Stored data entries:
● ● ●

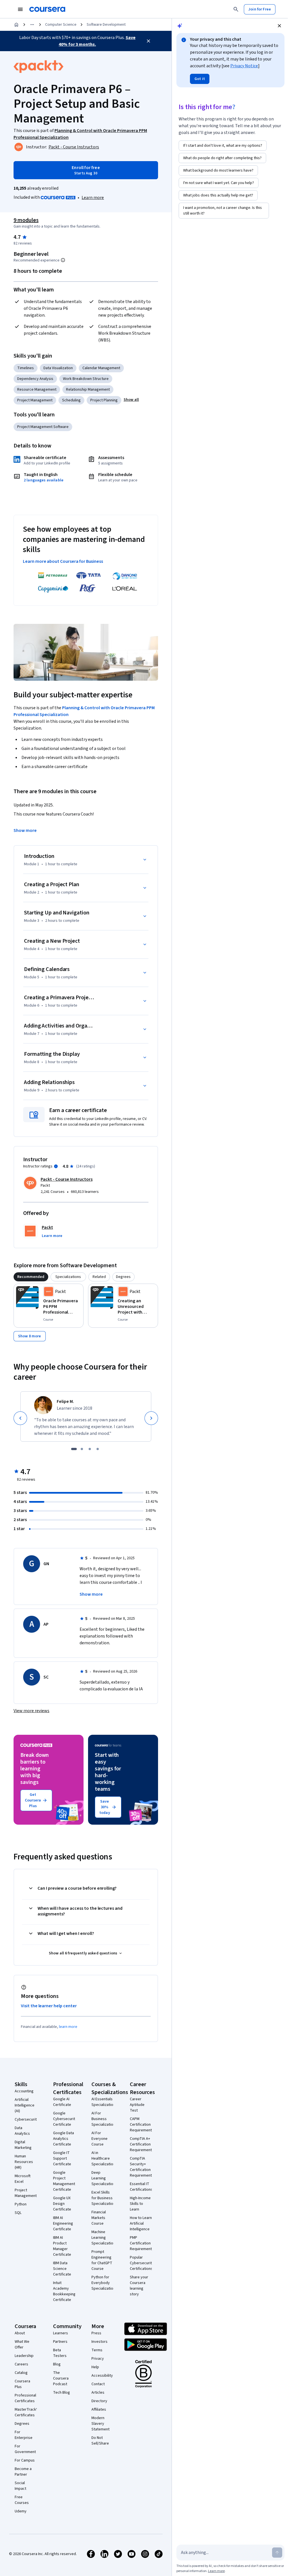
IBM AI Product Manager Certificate (62, 2246)
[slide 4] (98, 1449)
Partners (60, 2341)
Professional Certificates (25, 2398)
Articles (97, 2392)
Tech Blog (61, 2392)
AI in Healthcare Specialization (103, 2158)
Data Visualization (58, 368)
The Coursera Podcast (61, 2378)
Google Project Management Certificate (64, 2181)
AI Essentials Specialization (103, 2102)
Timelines (25, 368)
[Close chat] (279, 26)
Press (96, 2333)
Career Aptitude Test (137, 2104)
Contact (98, 2384)
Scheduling (71, 400)
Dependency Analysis (35, 379)
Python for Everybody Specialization (103, 2282)
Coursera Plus (22, 2384)
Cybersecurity (27, 2119)
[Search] (236, 9)
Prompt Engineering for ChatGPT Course (101, 2260)
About (20, 2333)
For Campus (25, 2460)
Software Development (106, 24)
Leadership (24, 2356)
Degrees (22, 2423)
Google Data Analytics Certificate (63, 2138)
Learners (60, 2333)
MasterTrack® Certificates (26, 2412)
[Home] (16, 25)
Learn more (93, 197)
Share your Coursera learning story (139, 2285)
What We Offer (22, 2344)
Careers (21, 2364)
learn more (68, 2027)
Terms (96, 2350)
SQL (18, 2213)
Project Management (34, 400)
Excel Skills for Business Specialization (103, 2198)
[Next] (151, 1418)
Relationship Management (88, 389)
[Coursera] (47, 9)
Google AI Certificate (62, 2102)
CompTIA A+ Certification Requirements (142, 2144)
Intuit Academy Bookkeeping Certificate (64, 2291)
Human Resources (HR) (24, 2161)
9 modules (26, 220)
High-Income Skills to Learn (140, 2203)
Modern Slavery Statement (100, 2423)
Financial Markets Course (98, 2217)
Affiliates (98, 2409)
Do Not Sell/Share (100, 2440)
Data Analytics (22, 2130)
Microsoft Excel (22, 2178)
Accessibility (102, 2375)
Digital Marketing (23, 2145)
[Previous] (20, 1418)
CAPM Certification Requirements (142, 2124)
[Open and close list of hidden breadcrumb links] (32, 25)
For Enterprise (23, 2435)
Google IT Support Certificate (62, 2158)
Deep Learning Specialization (103, 2178)
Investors (99, 2341)
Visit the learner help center (49, 2006)
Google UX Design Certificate (62, 2203)
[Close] (148, 41)
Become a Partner (23, 2471)
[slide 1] (74, 1449)
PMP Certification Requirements (142, 2243)
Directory (99, 2401)
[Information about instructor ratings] (56, 1166)
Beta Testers (60, 2353)
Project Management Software (43, 427)
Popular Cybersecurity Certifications (142, 2263)
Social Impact (20, 2485)
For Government (25, 2449)
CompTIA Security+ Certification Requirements (142, 2167)
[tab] (31, 1276)
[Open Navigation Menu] (20, 9)
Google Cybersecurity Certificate (65, 2118)
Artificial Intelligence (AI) (24, 2105)
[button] (131, 400)
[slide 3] (90, 1449)
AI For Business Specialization (103, 2118)
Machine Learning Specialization (103, 2237)
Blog (57, 2364)
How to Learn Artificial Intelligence (141, 2223)
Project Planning (104, 400)
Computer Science (60, 24)
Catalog (21, 2373)
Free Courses (22, 2500)
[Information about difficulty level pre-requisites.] (63, 260)
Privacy (97, 2358)
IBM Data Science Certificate (62, 2268)
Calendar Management (101, 368)
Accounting (24, 2091)
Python (21, 2204)
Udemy (21, 2511)
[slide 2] (82, 1449)
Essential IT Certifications (141, 2186)
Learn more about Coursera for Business (63, 561)
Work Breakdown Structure (86, 379)
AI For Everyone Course (99, 2138)
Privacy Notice (244, 66)
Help (95, 2367)
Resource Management (36, 389)
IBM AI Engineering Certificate (63, 2223)
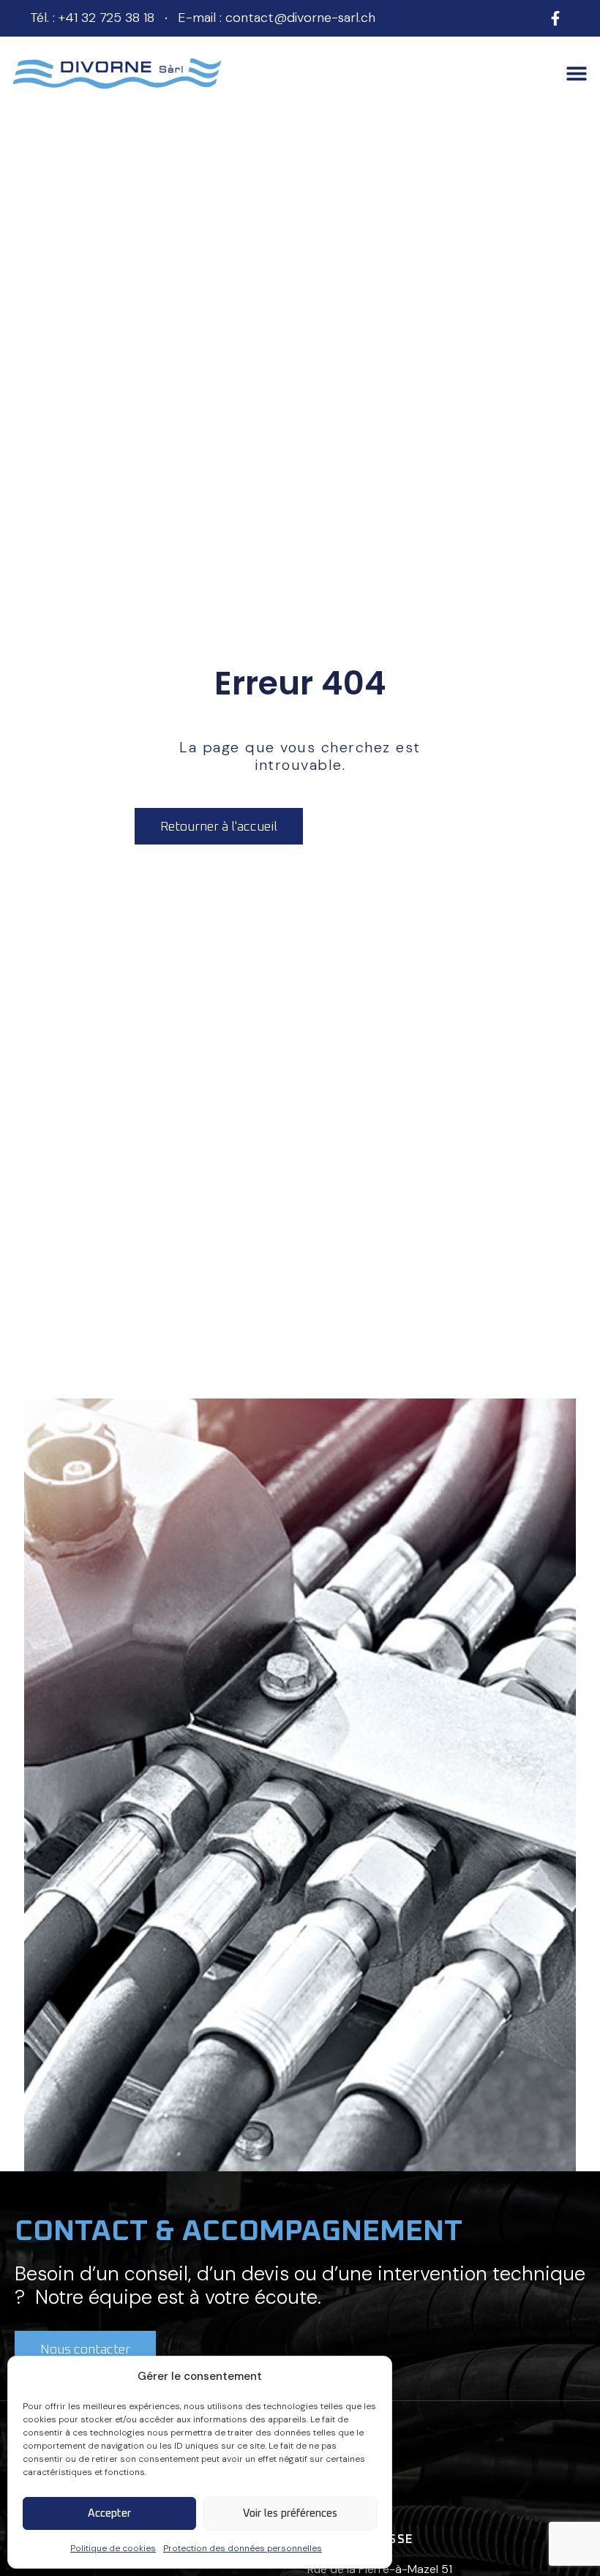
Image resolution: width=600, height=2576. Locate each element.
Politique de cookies (113, 2548)
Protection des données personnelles (242, 2548)
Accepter (109, 2513)
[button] (576, 73)
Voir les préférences (290, 2513)
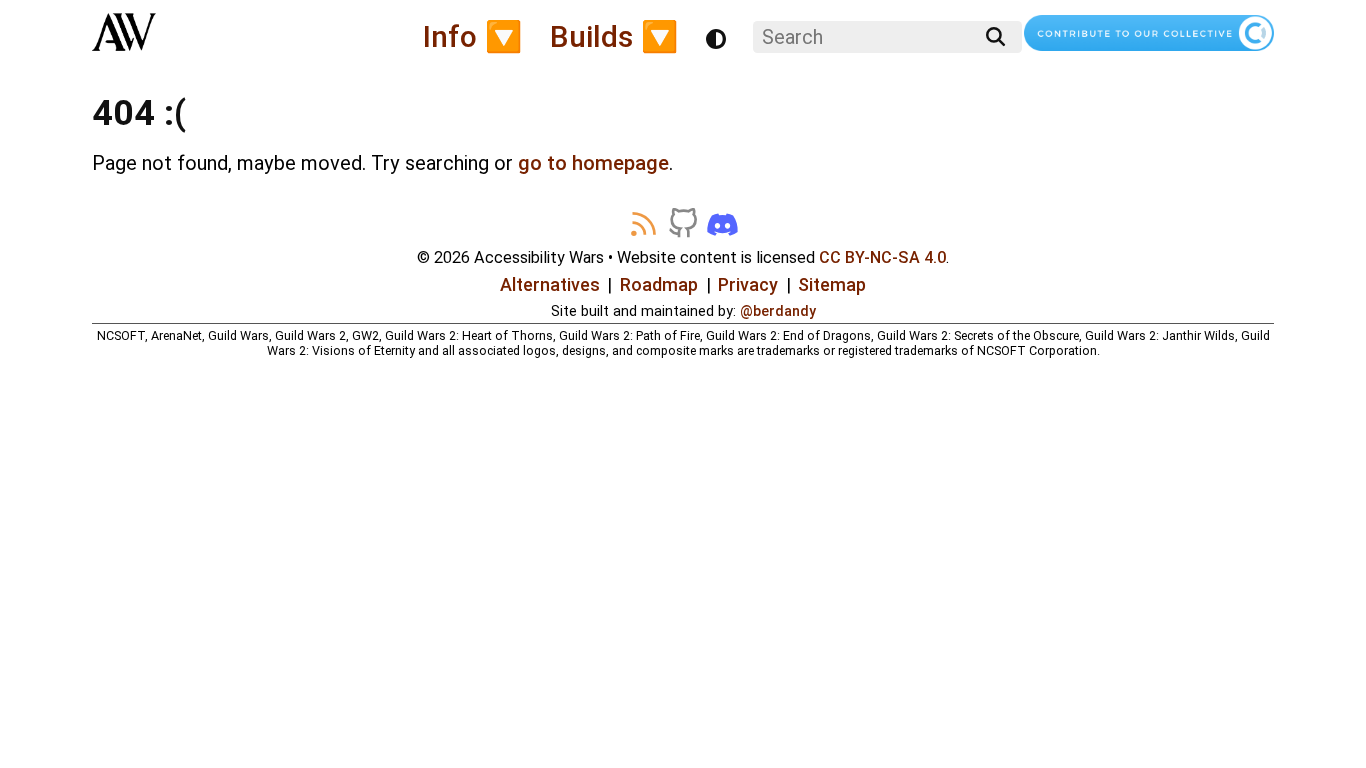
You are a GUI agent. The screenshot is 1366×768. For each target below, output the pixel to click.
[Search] (996, 37)
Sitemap (832, 284)
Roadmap (659, 284)
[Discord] (722, 224)
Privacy (748, 284)
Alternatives (550, 284)
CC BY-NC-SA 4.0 (882, 257)
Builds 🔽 (614, 36)
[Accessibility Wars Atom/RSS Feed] (643, 224)
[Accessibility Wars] (124, 39)
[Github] (683, 224)
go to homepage (593, 163)
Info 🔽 (473, 36)
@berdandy (778, 311)
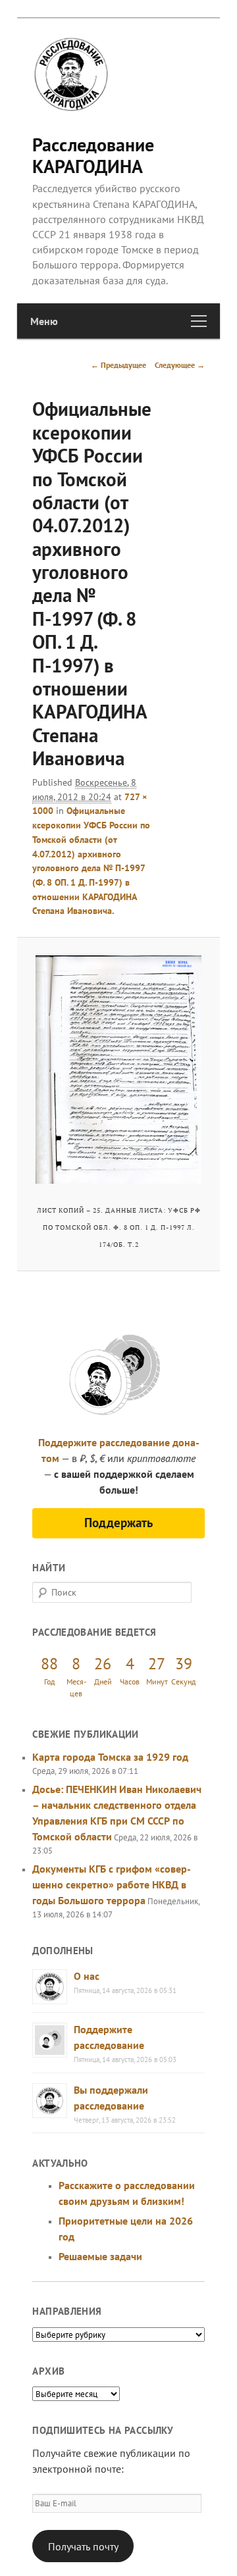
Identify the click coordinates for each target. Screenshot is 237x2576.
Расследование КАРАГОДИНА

● ● ●

◆ Task description:
Could you transcribe every entry above exactly, leaving out the images?

◆ Your solution:
IBM AI Product Manager Certificate (62, 2246)
[slide 4] (98, 1449)
Partners (60, 2341)
Professional Certificates (25, 2398)
Articles (97, 2392)
Tech Blog (61, 2392)
AI in Healthcare Specialization (103, 2158)
Data Visualization (58, 368)
The Coursera Podcast (61, 2378)
Google Project Management Certificate (64, 2181)
AI Essentials Specialization (103, 2102)
Timelines (25, 368)
[Close chat] (279, 26)
Press (96, 2333)
Career Aptitude Test (137, 2104)
Contact (98, 2384)
Scheduling (71, 400)
Dependency Analysis (35, 379)
Python for Everybody Specialization (103, 2282)
Coursera Plus (22, 2384)
Cybersecurity (27, 2119)
[Search] (236, 9)
Prompt Engineering for ChatGPT Course (101, 2260)
About (20, 2333)
For Campus (25, 2460)
Software Development (106, 24)
Leadership (24, 2356)
Degrees (22, 2423)
Google Data Analytics Certificate (63, 2138)
Learners (60, 2333)
MasterTrack® Certificates (26, 2412)
[Home] (16, 25)
Learn more (93, 197)
Share your Coursera learning story (139, 2285)
What We Offer (22, 2344)
Careers (21, 2364)
learn more (68, 2027)
Terms (96, 2350)
SQL (18, 2213)
Project Management (34, 400)
Excel Skills for Business Specialization (103, 2198)
[Next] (151, 1418)
Relationship Management (88, 389)
[Coursera] (47, 9)
Google AI Certificate (62, 2102)
CompTIA A+ Certification Requirements (142, 2144)
Intuit Academy Bookkeeping Certificate (64, 2291)
Human Resources (HR) (24, 2161)
9 modules (26, 220)
High-Income Skills to Learn (140, 2203)
Modern Slavery Statement (100, 2423)
Financial Markets Course (98, 2217)
Affiliates (98, 2409)
Do Not Sell/Share (100, 2440)
Data Analytics (22, 2130)
Microsoft Excel (22, 2178)
Accessibility (102, 2375)
Digital Marketing (23, 2145)
[Previous] (20, 1418)
CAPM Certification Requirements (142, 2124)
[Open and close list of hidden breadcrumb links] (32, 25)
For Enterprise (23, 2435)
Google IT Support Certificate (62, 2158)
Deep Learning Specialization (103, 2178)
Investors (99, 2341)
Visit the learner help center (49, 2006)
Google UX Design Certificate (62, 2203)
[Close] (148, 41)
Become a Partner (23, 2471)
[slide 1] (74, 1449)
PMP Certification Requirements (142, 2243)
Directory (99, 2401)
[Information about instructor ratings] (56, 1166)
Beta Testers (60, 2353)
Project Management Software (43, 427)
Popular Cybersecurity Certifications (142, 2263)
Social Impact (20, 2485)
For Government (25, 2449)
CompTIA Security+ Certification Requirements (142, 2167)
[tab] (31, 1276)
[Open Navigation Menu] (20, 9)
Google Cybersecurity Certificate (65, 2118)
Artificial Intelligence (AI) (24, 2105)
[button] (131, 400)
[slide 3] (90, 1449)
AI For Business Specialization (103, 2118)
Machine Learning Specialization (103, 2237)
Blog (57, 2364)
How to Learn Artificial Intelligence (141, 2223)
Project Planning (104, 400)
Computer Science (60, 24)
Catalog (21, 2373)
Free Courses (22, 2500)
[Information about difficulty level pre-requisites.] (63, 260)
Privacy (97, 2358)
IBM Data Science Certificate (62, 2268)
Calendar Management (101, 368)
Accounting (24, 2091)
Python (21, 2204)
Udemy (21, 2511)
[slide 2] (82, 1449)
Essential IT Certifications (141, 2186)
Learn more about Coursera for Business (63, 561)
Work Breakdown Structure (86, 379)
AI For Everyone Course (99, 2138)
Privacy Notice (244, 66)
Help (95, 2367)
Resource Management (36, 389)
IBM AI Engineering Certificate (63, 2223)
Image resolution: width=600, height=2576. Locate each element.
Politique de cookies (113, 2548)
Protection des données personnelles (242, 2548)
Accepter (109, 2513)
[button] (576, 73)
Voir les préférences (290, 2513)
You are a GUI agent. The screenshot is 1366×768. For each target below, output the pixel to click.
[Search] (996, 37)
Sitemap (832, 284)
Roadmap (659, 284)
[Discord] (722, 224)
Privacy (748, 284)
Alternatives (550, 284)
CC BY-NC-SA 4.0 (882, 257)
Builds 🔽 (614, 36)
[Accessibility Wars Atom/RSS Feed] (643, 224)
[Accessibility Wars] (124, 39)
[Github] (683, 224)
go to homepage (593, 163)
Info 🔽 (473, 36)
@berdandy (778, 311)
Identify the click coordinates for each target. Screenshot is 237x2576.
Расследование КАРАГОДИНА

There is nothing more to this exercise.